Als Antwort auf: Re: Wie versprochen: Grundsatztext von Arne Hoffmann am 05. März 2003 22:04:08:

Hi Arne.

Ich habe auch nur seinen Essay über Poes "Purloined Letter" im Original gelesen und festgestellt, dass Lacan wirklich so verquast schreibt, wie man ihm vorwirft.

Die Poststrukturalisten erklärten Nicht-Lesbarkeit zur politischen Methode. Einige gingen noch etwas weiter... :)

Naja, du kritisierst hier ja eher die Rezeption als den Originaltext. Wobei man sich allerdings auch fragt, welche Qualität eine Satire haben mag, wenn sie 95 Prozent der Rezipienten nicht als solche erkennen, sondern für bare Münze nehmen.

Wobei diese Rezeption zum größten Teil aus der Schweiz kommt, d.h. ich bin mir nicht so sicher, ob Iragaray das überhaupt mitkriegt. Nachdem ich der Schweiz vor kurzem noch ein Bussi gab, gibt´s jetzt Schelte...

Klasse. Jetzt brauchen wir nur noch eine hübsche Melodie, und dann schicken wir DICH in die nächste Staffel von "Deutschland sucht den Superstar". ;-)

Wenn ich wieder in Bonn bin, werde ich mich mal wieder an mein Homestudio dranmachen. Der Strophenteil ist arg an Opa Dylan angelehnt, der Rest hat diese 12-Tonmusik-Akkorde... Wenn´s fertig ist wird das im Eigenverlag veröffentlicht, ob der Titel der CD (andere Lieder tragen Titel wie "gender reject" und "2nd .wav of feminism") "Toilet training - advanced studies" oder "Geschlecht sucht Ärger" lauten wird, ist noch nicht sicher...

Das mag wohl sein. Ich hab noch ein bisschen über deine These nachgedacht und bin zu dem Schluss gekommen, dass mein Buch und auch diese Foren hier vielleicht aus denselben Gründen zum Teil sehr heftige Aggressionen auslösen, aus denen manche Leute auf euch Transgender mit Aggressionen reagieren: wegen dem Sprengen einer klaren Aufteilung der Geschlechterrollen. Wenn ich so das letzte Jahr Revue passieren lasse, wurde die emanzipatorische Männerbewegung am heftigsten von jenen angegriffen, die als Frauen auf der ewigen Suche nach starken Männern waren oder als Frauen UND Männer nicht akzeptieren konnten/wollten, dass wir mit Nachdruck das Thema von Männern als Opfer in die Debatte brachten. Manche Frauen sahen ihren eigenen Opferstatus gefährdet, manche Männer ihre vermeintliche Männlichkeit. Leute, die überhaupt nicht erwarteten, dass jedes Geschlecht bestimmte Rollenklischees erfüllen musste, konnten z. B. auch mit geprügelten Männern oder missbrauchten Jungen besser umgehen.

◆ **Datenzeilen**:

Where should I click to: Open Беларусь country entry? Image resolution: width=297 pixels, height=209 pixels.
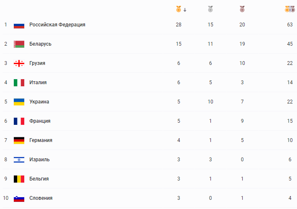40,44
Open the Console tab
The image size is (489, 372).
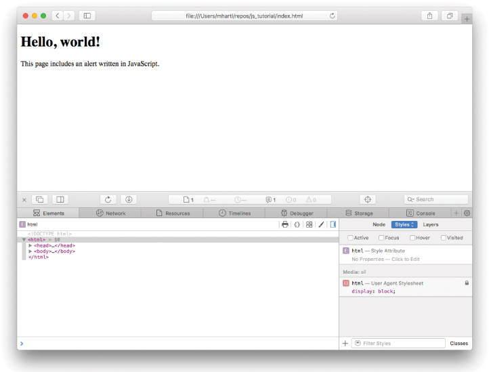point(421,213)
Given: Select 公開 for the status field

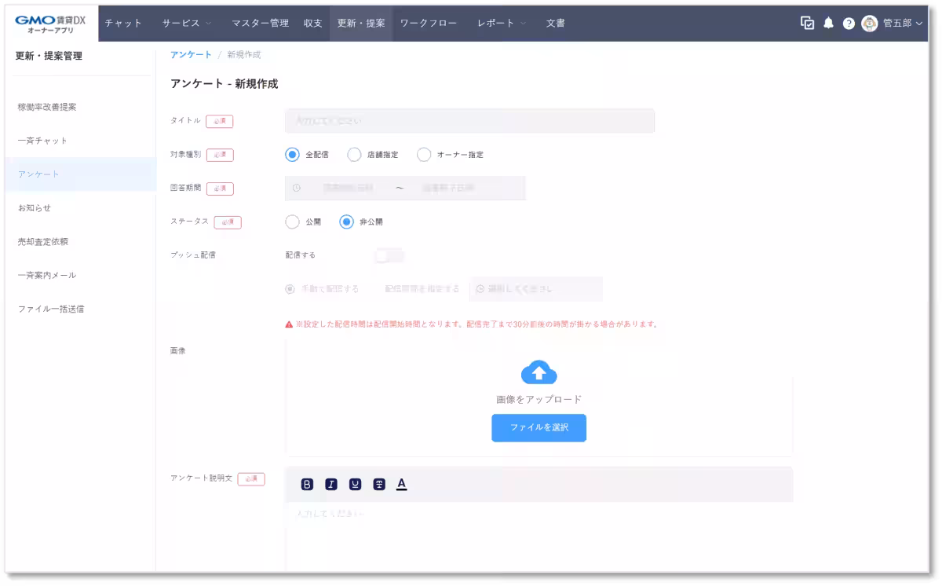Looking at the screenshot, I should click(x=291, y=222).
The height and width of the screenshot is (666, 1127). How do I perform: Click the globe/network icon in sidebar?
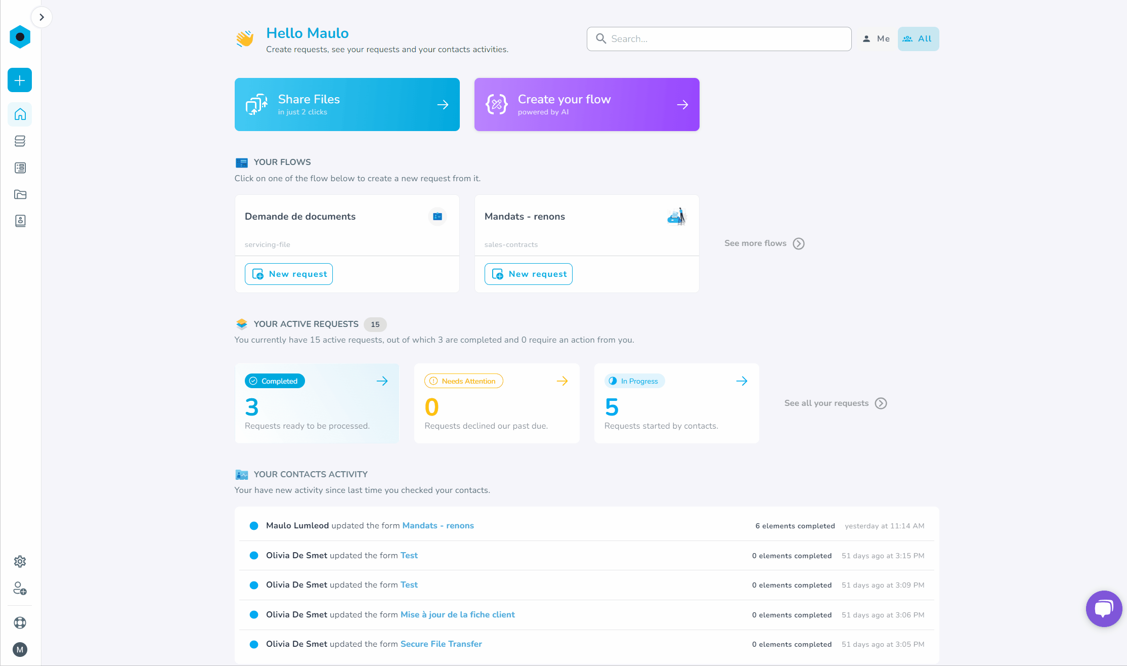pyautogui.click(x=20, y=622)

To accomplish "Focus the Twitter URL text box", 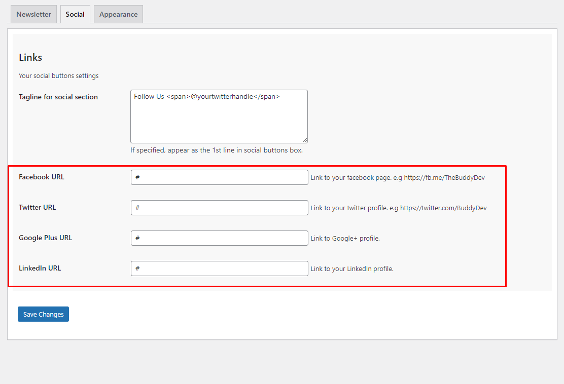I will (x=219, y=208).
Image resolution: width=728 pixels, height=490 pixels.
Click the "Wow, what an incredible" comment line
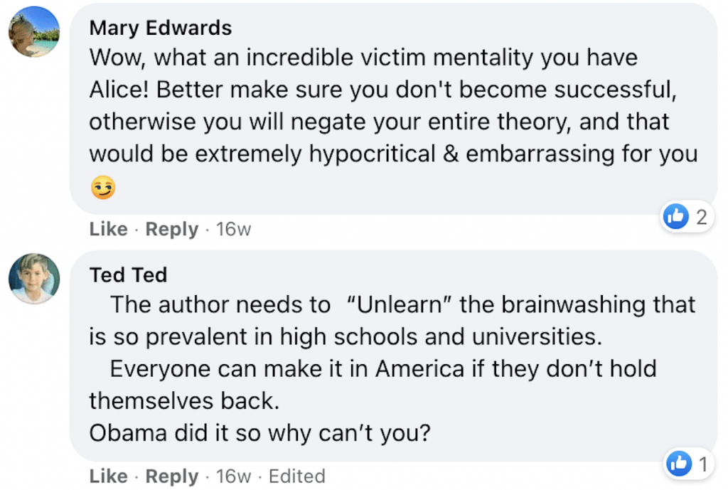pyautogui.click(x=363, y=58)
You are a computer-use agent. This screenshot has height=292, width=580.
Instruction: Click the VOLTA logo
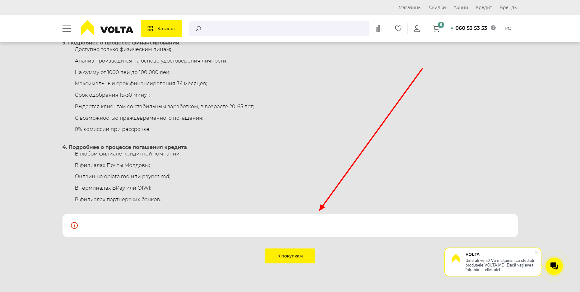pos(107,28)
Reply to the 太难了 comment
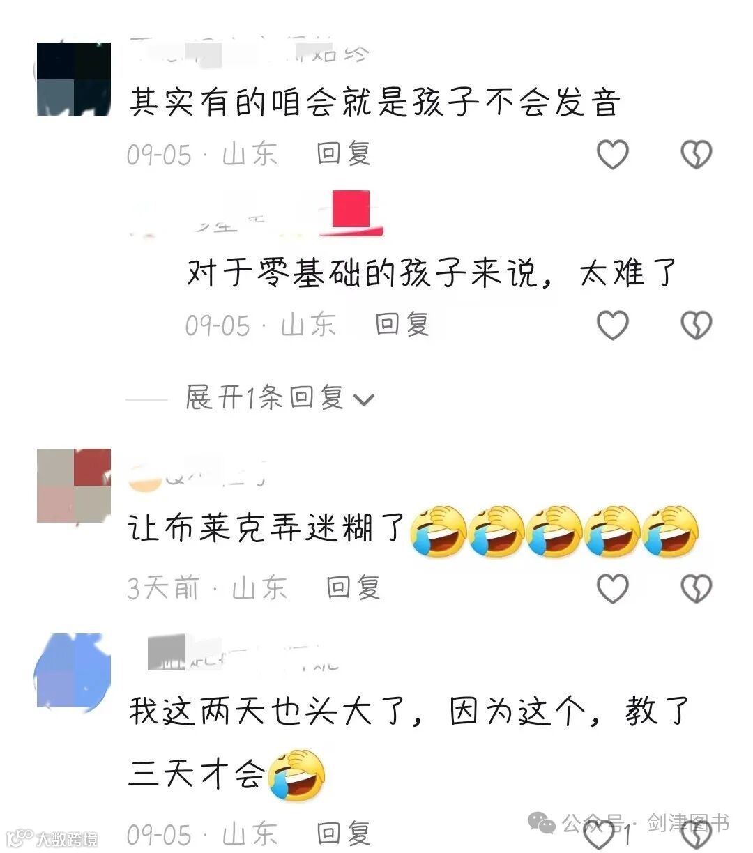The width and height of the screenshot is (753, 853). point(402,325)
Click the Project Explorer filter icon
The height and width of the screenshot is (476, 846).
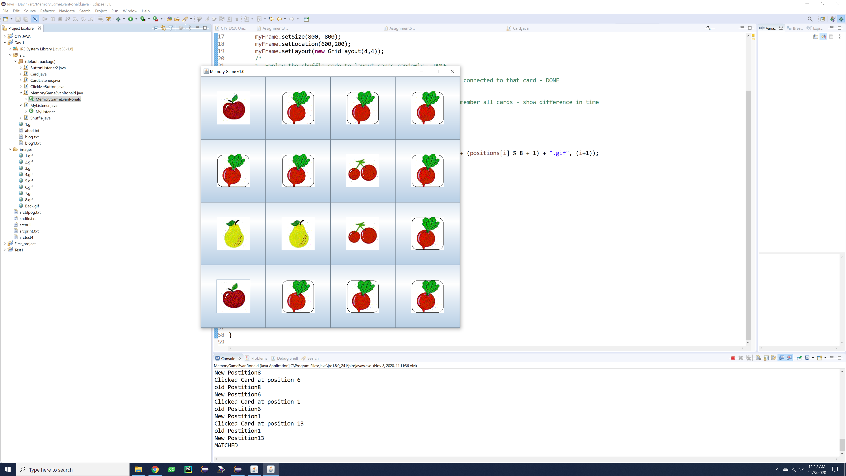pyautogui.click(x=171, y=28)
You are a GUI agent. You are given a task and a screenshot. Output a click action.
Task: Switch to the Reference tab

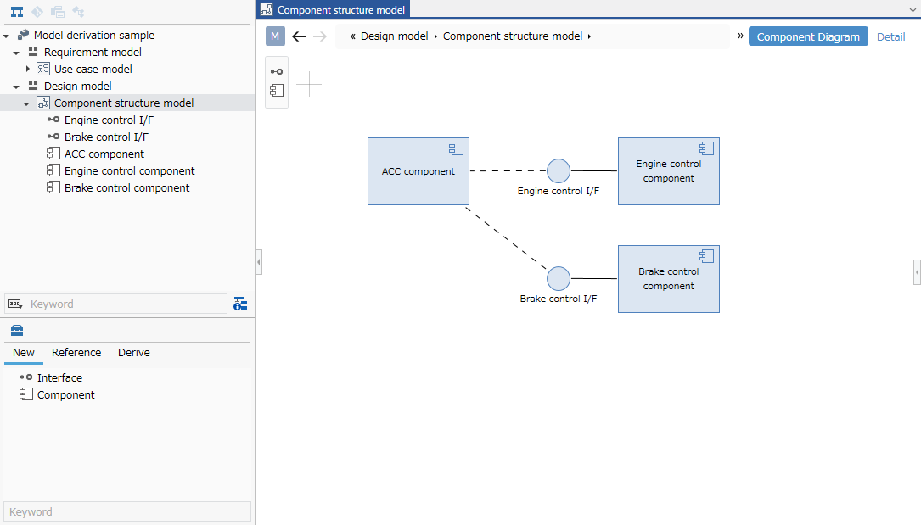click(76, 353)
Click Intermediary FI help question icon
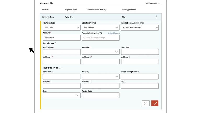Viewport: 201px width, 113px height. 60,68
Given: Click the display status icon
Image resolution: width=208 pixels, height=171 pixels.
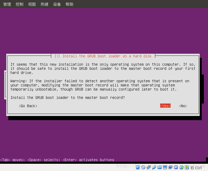Looking at the screenshot, I should pos(165,167).
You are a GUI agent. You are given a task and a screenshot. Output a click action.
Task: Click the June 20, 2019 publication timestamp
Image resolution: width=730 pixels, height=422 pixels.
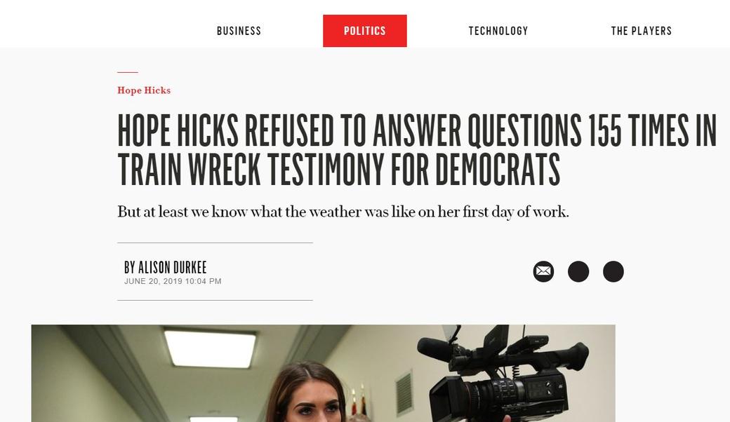click(x=173, y=281)
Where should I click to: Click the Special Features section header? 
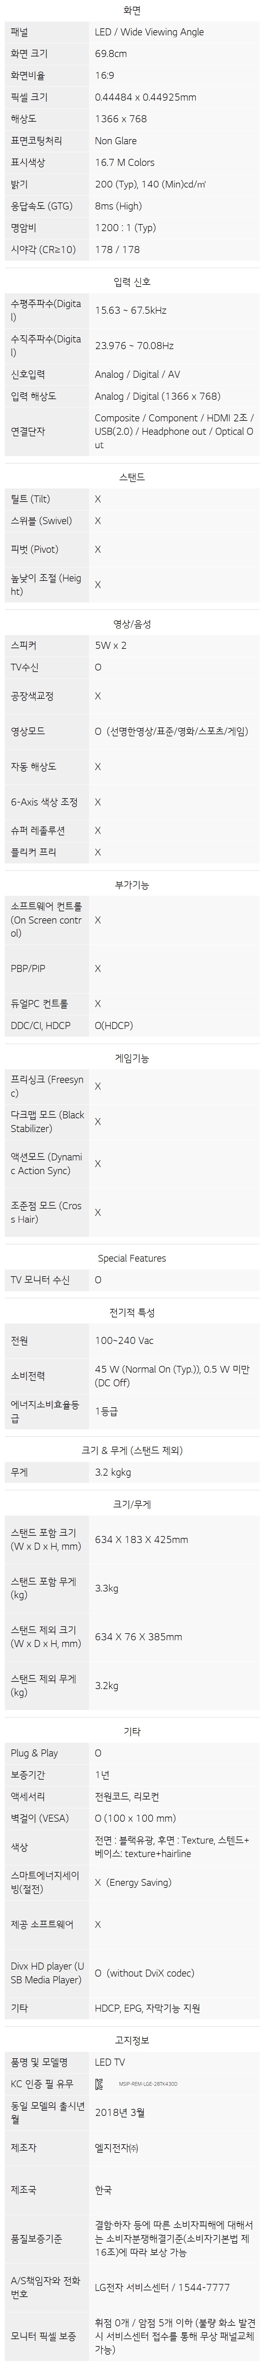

◆ **Aufgabe A**:
Beantworte anhand des Textauszugs diese Fragen:
(i) Von wem stammt der Essay über Poes "Purloined Letter", der im Original gelesen wurde?
(ii) Aus welchem Land kommt der größte Teil der erwähnten Rezeption?
(iii) Welche beiden Titel sind für die CD im Gespräch?
◆ **Aufgabe B**:
Gib einen Abschnitt des Textauszugs wortgetreu wieder. Fang bei den Worten „Als Antwort auf: Re: Wie“ an und hör nach „man ihm vorwirft.“ auf.

◆ **Lösung A**:
(i) Von Lacan.
(ii) Aus der Schweiz.
(iii) "Toilet training - advanced studies" oder "Geschlecht sucht Ärger".

◆ **Lösung B**:
Als Antwort auf: Re: Wie versprochen: Grundsatztext von Arne Hoffmann am 05. März 2003 22:04:08:

Hi Arne.

Ich habe auch nur seinen Essay über Poes "Purloined Letter" im Original gelesen und festgestellt, dass Lacan wirklich so verquast schreibt, wie man ihm vorwirft.